Here is what to know:
1. The final Financial Accountability in Research model accommodates the differing operational and research support needed by institutions to conduct research on behalf of the federal government, according to the release. The model employs a total-project-costs calculation to determine indirect costs; provides greater accountability and transparency about the true costs of sponsored research by accounting for the differences in scope or discipline between projects; and eliminates the intensive negotiating process between university-wide indirect cost rates and federal oversight which will provide greater efficiency, the release said.
2. The final model is designed to replace the current facilities and administrative cost structure the federal government uses. Now that the model is finalized, the coalition will host a town hall webinar July 15 to present it to the research community.

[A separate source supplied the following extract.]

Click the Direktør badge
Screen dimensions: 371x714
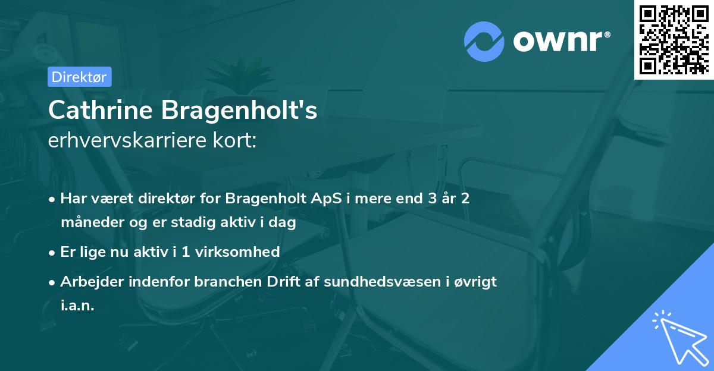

3. Medical schools, teaching hospitals and research institutions have warned that the National Institutes of Health’s plan to impose a 15% cap on reimbursements for indirect research costs would significantly limit research nationwide, reducing access to clinical trials and stall medical breakthroughs. A federal judge has issued a permanent injunction to block the cap, which the Trump administration plans to appeal.
4. The members of the JAG coalition are the Association of American Universities, the Association of Public and Land-Grant Universities, the Association of American Medical Colleges, the American Council on Education, the Association of Independent Research Institutes, the Council on Governmental Relations, the National Association of Independent Colleges and Universities, the American Association of State Colleges and Universities, the Science Philanthropy Alliance, and the National Association of College and University Business Officers.